Margins by category — continuous predictor by a binary grouping variable
ggpredict(model, terms =c("age", "sex_f")) |>plot() +scale_color_manual(values =c("male"="#4E79A7", "female"="#E15759"),labels =c("Men", "Women")) +scale_fill_manual(values =c("male"="#4E79A7", "female"="#E15759"),labels =c("Men", "Women")) +labs(title ="Predicted P(Union Member) by Age and Sex",subtitle ="Holding degree at its reference category",x ="Age (years)",y ="Predicted Probability",color ="Sex",fill ="Sex" ) +theme_minimal()
Note
Two lines: Each line shows the predicted probability of union membership across ages for men (blue) and women (red). The vertical gap between the curves at any age reflects the sex coefficient from the model.
Overlapping confidence ribbons between curves: Where the ribbons for men and women overlap, the predicted gap between sexes at that age is not statistically distinguishable from zero given sampling uncertainty. Where they do not overlap, the sex difference is statistically meaningful. This gives you more information than a single odds ratio: you can see where and for whom the effect is concentrated.

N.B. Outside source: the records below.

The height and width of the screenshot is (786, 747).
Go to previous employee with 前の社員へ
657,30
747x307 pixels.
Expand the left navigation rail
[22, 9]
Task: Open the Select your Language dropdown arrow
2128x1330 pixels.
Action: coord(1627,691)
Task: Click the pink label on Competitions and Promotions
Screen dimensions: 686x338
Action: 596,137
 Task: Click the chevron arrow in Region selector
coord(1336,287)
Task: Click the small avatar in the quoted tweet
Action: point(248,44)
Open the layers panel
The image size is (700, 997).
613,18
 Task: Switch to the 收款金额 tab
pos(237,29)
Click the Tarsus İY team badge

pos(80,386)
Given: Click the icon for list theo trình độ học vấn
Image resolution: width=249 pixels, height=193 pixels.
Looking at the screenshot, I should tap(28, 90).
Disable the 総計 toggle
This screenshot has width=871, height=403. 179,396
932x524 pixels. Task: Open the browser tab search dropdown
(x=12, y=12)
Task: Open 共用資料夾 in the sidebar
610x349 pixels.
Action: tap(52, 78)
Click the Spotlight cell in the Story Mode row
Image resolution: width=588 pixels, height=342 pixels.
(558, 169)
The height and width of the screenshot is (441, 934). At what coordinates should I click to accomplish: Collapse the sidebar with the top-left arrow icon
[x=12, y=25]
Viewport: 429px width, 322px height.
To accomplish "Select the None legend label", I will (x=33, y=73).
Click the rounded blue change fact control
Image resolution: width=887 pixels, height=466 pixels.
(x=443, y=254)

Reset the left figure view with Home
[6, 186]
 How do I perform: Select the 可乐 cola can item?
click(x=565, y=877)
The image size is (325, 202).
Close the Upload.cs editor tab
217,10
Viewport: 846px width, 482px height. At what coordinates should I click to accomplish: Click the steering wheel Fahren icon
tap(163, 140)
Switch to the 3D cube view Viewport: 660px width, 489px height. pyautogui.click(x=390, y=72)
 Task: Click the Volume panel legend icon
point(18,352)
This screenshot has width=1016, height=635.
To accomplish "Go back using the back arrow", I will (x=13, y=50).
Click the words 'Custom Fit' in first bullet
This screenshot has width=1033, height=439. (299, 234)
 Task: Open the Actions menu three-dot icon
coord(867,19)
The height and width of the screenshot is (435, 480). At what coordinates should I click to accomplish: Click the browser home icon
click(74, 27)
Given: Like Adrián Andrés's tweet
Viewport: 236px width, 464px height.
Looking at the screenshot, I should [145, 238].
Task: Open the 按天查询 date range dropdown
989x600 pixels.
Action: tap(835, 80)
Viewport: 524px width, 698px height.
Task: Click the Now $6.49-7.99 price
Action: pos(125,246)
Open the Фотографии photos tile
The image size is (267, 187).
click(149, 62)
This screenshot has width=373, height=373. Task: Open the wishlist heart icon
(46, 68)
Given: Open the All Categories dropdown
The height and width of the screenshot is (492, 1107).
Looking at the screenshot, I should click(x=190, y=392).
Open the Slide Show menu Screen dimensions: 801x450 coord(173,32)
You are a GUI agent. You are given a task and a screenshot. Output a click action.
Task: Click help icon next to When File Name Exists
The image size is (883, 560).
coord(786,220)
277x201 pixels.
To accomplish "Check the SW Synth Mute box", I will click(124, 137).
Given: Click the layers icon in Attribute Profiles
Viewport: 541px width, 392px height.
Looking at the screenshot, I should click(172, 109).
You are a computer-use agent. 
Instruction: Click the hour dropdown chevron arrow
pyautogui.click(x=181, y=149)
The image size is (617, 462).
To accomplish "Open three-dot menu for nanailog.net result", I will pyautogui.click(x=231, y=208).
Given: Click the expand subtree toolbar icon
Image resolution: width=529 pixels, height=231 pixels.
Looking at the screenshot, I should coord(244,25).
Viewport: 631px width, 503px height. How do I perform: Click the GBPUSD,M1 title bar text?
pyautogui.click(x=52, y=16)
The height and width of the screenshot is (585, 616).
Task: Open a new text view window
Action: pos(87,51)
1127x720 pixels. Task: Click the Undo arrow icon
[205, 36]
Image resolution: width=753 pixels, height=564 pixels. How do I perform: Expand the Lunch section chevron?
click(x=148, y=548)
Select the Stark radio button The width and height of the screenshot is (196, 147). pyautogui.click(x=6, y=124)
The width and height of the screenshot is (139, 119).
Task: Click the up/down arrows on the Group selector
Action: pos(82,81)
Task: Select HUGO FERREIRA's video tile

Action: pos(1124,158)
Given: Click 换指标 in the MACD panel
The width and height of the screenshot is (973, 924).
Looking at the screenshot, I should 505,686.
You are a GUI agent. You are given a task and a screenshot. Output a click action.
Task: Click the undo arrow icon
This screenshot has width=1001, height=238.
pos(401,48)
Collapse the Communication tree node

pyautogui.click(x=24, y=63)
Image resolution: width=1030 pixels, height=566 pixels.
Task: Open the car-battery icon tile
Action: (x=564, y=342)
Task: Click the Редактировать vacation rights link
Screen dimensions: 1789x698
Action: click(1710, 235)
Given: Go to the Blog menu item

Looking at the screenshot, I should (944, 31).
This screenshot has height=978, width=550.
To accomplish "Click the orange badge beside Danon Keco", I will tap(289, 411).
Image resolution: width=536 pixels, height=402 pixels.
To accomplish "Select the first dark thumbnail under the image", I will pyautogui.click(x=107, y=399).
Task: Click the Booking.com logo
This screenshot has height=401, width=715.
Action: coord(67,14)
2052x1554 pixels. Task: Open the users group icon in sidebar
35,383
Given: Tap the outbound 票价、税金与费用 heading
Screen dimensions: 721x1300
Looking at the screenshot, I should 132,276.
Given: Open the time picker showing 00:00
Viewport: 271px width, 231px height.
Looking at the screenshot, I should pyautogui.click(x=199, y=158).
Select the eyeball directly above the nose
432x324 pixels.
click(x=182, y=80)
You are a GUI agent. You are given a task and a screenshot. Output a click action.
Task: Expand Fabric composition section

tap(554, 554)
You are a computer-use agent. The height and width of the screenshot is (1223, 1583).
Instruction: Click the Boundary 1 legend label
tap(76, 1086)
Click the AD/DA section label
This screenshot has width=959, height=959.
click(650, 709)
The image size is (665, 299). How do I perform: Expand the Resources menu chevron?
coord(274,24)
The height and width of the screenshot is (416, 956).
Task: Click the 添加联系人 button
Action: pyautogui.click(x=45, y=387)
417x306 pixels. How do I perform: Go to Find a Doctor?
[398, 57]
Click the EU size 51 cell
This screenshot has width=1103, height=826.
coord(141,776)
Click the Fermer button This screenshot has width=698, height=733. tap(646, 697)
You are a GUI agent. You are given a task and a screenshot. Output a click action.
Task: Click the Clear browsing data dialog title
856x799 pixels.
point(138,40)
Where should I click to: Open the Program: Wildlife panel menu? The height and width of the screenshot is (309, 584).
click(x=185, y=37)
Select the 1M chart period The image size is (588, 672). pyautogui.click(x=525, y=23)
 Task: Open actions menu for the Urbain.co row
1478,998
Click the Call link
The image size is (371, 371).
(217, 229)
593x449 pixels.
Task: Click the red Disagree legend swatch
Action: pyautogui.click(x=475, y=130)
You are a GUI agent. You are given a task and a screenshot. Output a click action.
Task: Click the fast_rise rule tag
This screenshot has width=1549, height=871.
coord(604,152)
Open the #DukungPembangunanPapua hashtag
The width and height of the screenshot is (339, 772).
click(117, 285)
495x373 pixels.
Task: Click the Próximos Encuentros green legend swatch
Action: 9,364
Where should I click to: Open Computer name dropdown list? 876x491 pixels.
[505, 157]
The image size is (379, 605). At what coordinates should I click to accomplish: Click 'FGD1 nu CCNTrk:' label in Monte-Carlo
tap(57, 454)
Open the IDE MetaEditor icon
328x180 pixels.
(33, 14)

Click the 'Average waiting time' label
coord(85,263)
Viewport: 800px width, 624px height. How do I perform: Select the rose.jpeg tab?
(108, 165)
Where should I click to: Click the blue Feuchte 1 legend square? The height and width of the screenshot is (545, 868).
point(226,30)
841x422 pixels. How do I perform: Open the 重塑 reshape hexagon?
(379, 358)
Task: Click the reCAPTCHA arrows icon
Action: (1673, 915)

Question 9. Looking at the “Margins by Category” plot: at what ages, if any, do the confidence ribbons for men and women overlap? What does this mean about the statistical significance of the sex difference at those ages?
Your answer:
Question 10. Compare what the odds ratio for Female tells you (a single number) to what the margins by category plot tells you (a curve with CI). What additional information does the margins plot provide that the odds ratio alone does not?